You’re probably not surprised to find yet another 304 stainless steel, 3.0″ mandrel-bent, quad tip exhaust on this list. If you’re noticing a pattern here, it’s because there is one. Most of the big-name WRX exhaust manufacturers, including Borla, Cobb, and Invidia, have cracked the code in a very similar way. That being said, each of the cat-backs on this list has its own distinct sound that distinguishes it from the others.

The Borla 3.0″ exhaust is a well-mannered piece of equipment. In comparison to some of the other non-muffled or resonator-less alternatives, the Borla is the mildest of the lot. The tendency of WRX performance exhausts to be too loud all of the time is a prevalent feature. Fortunately, the Borla avoids this stereotype. Instead, it sounds sleek and polished, especially in higher rev ranges.

The Borla 3.0, like the other cat-backs we’ve reviewed thus far, will provide small performance benefits.” Those performance gains will be slightly more noticeable with a tune. Overall, the Borla’s distinct sound and generally understated nature are its main selling points. It also amplifies turbo noises, which is always entertaining.

Related : The How to Construct a Subaru BRZ Track Car

5) WRX Cobb Titanium Turbo-back Exhaust

Price: $2,765.00

Sound Check: COBB Tuning – 2015 Subaru WRX Sedan Turbo-Back Exhaust

We required at least one turbo-back aftermarket exhaust on this list to cover the entire range of options. Cobb’s Titanium WRX Tubo-Back exhaust is identical to the Cobb cat-back exhaust mentioned earlier on this list, save for one additional component: a downpipe. An improved downpipe is one of the most important exhaust components in terms of performance gains. Because the downpipe is the first exhaust element after the turbocharger, it must flow well.

In any case, an improved downpipe is one of the most generally recommended WRX improvements. While the Cobb Titanium Turbo-Back is the most expensive option on this list, it is the best option in terms of performance if you have the extra cash. This is especially true when the exhaust is combined with a tune. Like Cobb’s cat-back option, the Access Port comes with a map that allows you to unleash all of the performance from the improved downpipe and exhaust system as a whole.

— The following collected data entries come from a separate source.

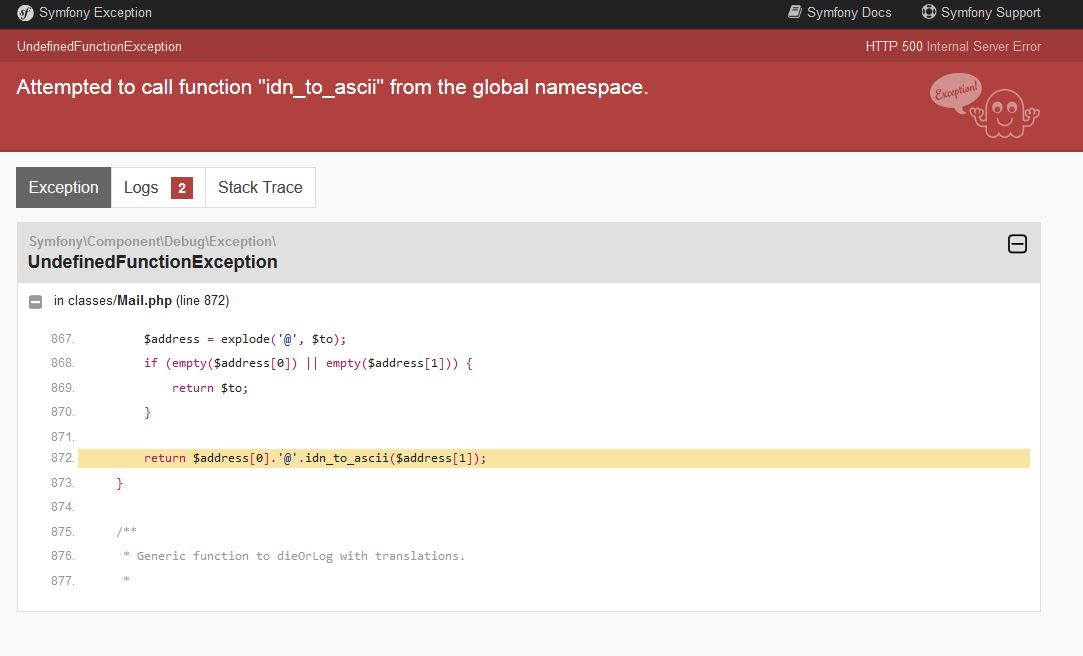
Task: Click the UndefinedFunctionException heading in the gray panel
Action: (153, 262)

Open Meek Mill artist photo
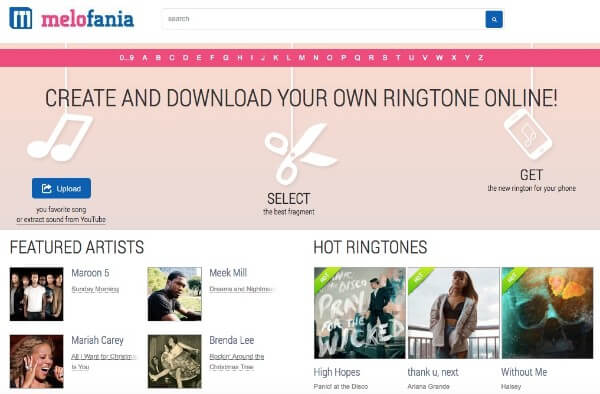click(x=174, y=294)
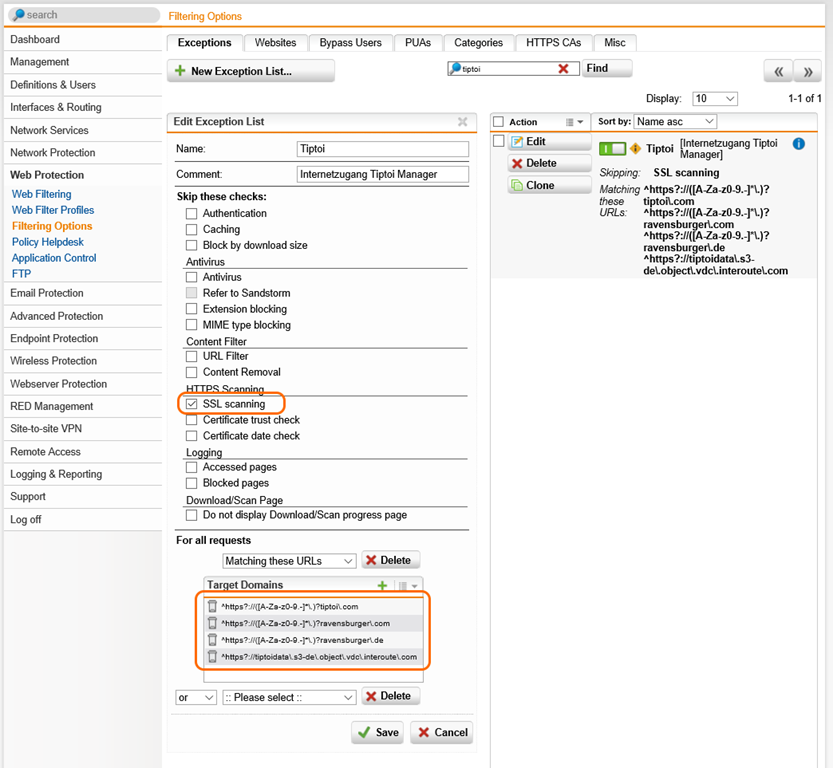
Task: Toggle the Tiptoi exception status switch
Action: point(612,149)
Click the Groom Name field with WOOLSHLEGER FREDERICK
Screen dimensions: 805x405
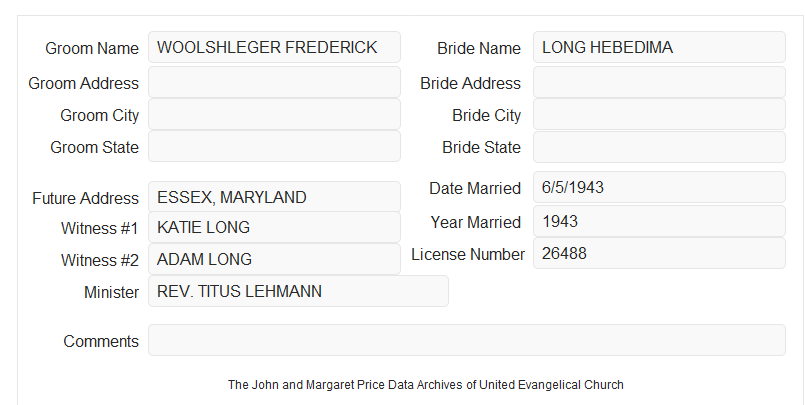274,47
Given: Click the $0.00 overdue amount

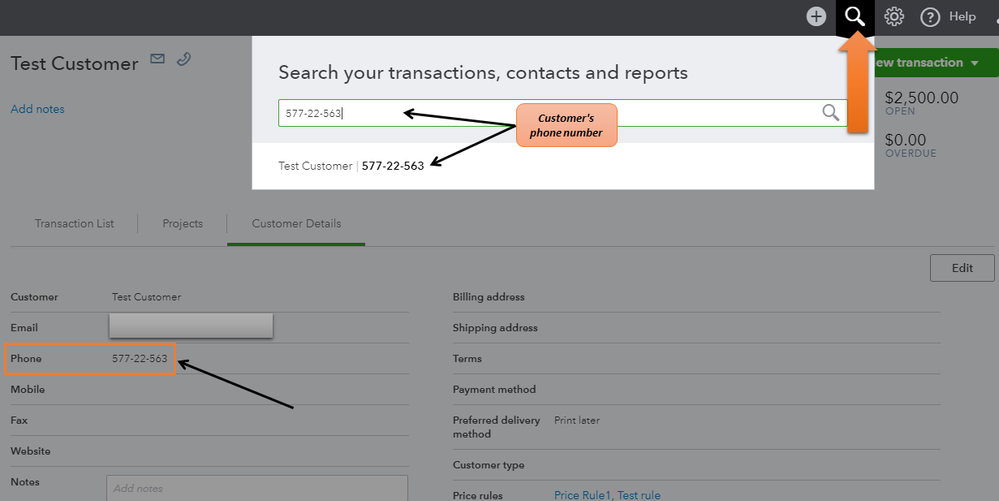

Summary of Subaru WRX Exhaust Upgrades

Upgrading your VA WRX’s exhaust is one of those necessary tweaks that will make you happy every time you drive it. Because the WRX’s FA20 engine makes such a distinct sound, the additional sound under acceleration adds a new dimension to everyday driving. Aside from the sound, a performance exhaust can increase exhaust flow, giving your WRX a bit more power.

There are three major styles of exhaust available for a VA WRX. There are turbo-back, cat-back, and axle-back models available. In terms of the exhaust components that they replace, each is fairly self-explanatory. Turbo-back and cat-back variants will usually provide higher performance. Having said that, if you’re only interested in the noise, an axle-back is a good, low-cost option.

When it comes to VA WRX exhausts, there are a lot of good options. Some manufacturers have amassed a sizable fan base in the Subaru market. Cobb, Invidia, Remark, and Borla are all well-known brands that have been in the Subaru game for decades. You will not be sorry if you choose any of their exhaust items for your WRX.